-- START THE RECORDS --

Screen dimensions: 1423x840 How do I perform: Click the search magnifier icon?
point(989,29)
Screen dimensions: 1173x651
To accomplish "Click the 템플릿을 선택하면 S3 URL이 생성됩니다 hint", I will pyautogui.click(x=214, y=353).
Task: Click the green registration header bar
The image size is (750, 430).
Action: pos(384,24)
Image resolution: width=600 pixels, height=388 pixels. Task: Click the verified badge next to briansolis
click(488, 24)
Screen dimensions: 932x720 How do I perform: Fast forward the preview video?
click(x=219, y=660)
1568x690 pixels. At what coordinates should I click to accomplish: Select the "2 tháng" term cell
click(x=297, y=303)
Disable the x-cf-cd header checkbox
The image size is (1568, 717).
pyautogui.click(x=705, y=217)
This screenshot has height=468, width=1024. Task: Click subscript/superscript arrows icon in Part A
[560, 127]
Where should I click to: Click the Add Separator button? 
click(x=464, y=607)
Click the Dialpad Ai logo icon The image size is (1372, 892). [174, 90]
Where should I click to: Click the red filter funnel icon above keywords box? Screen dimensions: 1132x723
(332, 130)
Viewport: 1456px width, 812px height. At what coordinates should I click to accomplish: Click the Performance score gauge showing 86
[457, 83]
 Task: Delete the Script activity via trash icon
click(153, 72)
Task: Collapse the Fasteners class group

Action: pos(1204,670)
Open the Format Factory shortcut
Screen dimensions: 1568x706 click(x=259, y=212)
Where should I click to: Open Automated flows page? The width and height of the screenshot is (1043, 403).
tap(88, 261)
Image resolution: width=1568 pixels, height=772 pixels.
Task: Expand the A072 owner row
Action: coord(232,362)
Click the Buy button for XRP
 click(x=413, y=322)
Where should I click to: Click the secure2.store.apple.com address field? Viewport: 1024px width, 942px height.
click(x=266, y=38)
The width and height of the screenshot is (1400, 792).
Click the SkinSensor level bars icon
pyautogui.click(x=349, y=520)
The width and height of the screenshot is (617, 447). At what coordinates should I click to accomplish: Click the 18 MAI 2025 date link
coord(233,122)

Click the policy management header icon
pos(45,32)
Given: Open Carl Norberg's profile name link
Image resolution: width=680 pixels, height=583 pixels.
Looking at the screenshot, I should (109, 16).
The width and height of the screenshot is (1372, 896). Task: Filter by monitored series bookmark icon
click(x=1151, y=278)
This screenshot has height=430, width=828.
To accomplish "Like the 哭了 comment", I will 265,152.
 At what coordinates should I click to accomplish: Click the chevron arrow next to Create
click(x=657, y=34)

-- END THE RECORDS --

Could you write out the listing above again, substituting "Where do I click to" for each "Where should I click to" and leaving everything else unchanged?

RIGHT ANSWER:
Screen dimensions: 1423x840 How do I perform: Click the search magnifier icon?
point(989,29)
Screen dimensions: 1173x651
To accomplish "Click the 템플릿을 선택하면 S3 URL이 생성됩니다 hint", I will pyautogui.click(x=214, y=353).
Task: Click the green registration header bar
The image size is (750, 430).
Action: pos(384,24)
Image resolution: width=600 pixels, height=388 pixels. Task: Click the verified badge next to briansolis
click(488, 24)
Screen dimensions: 932x720 How do I perform: Fast forward the preview video?
click(x=219, y=660)
1568x690 pixels. At what coordinates should I click to accomplish: Select the "2 tháng" term cell
click(x=297, y=303)
Disable the x-cf-cd header checkbox
The image size is (1568, 717).
pyautogui.click(x=705, y=217)
This screenshot has height=468, width=1024. Task: Click subscript/superscript arrows icon in Part A
[560, 127]
Where do I click to: Click the Add Separator button? 
click(x=464, y=607)
Click the Dialpad Ai logo icon The image size is (1372, 892). [174, 90]
Where do I click to: Click the red filter funnel icon above keywords box? Screen dimensions: 1132x723
(332, 130)
Viewport: 1456px width, 812px height. At what coordinates should I click to accomplish: Click the Performance score gauge showing 86
[457, 83]
 Task: Delete the Script activity via trash icon
click(153, 72)
Task: Collapse the Fasteners class group

Action: pos(1204,670)
Open the Format Factory shortcut
Screen dimensions: 1568x706 click(x=259, y=212)
Where do I click to: Open Automated flows page? The width and height of the screenshot is (1043, 403).
tap(88, 261)
Image resolution: width=1568 pixels, height=772 pixels.
Task: Expand the A072 owner row
Action: coord(232,362)
Click the Buy button for XRP
 click(x=413, y=322)
Where do I click to: Click the secure2.store.apple.com address field? Viewport: 1024px width, 942px height.
click(x=266, y=38)
The width and height of the screenshot is (1400, 792).
Click the SkinSensor level bars icon
pyautogui.click(x=349, y=520)
The width and height of the screenshot is (617, 447). At what coordinates should I click to accomplish: Click the 18 MAI 2025 date link
coord(233,122)

Click the policy management header icon
pos(45,32)
Given: Open Carl Norberg's profile name link
Image resolution: width=680 pixels, height=583 pixels.
Looking at the screenshot, I should (109, 16).
The width and height of the screenshot is (1372, 896). Task: Filter by monitored series bookmark icon
click(x=1151, y=278)
This screenshot has height=430, width=828.
To accomplish "Like the 哭了 comment", I will 265,152.
 At what coordinates should I click to accomplish: Click the chevron arrow next to Create
click(x=657, y=34)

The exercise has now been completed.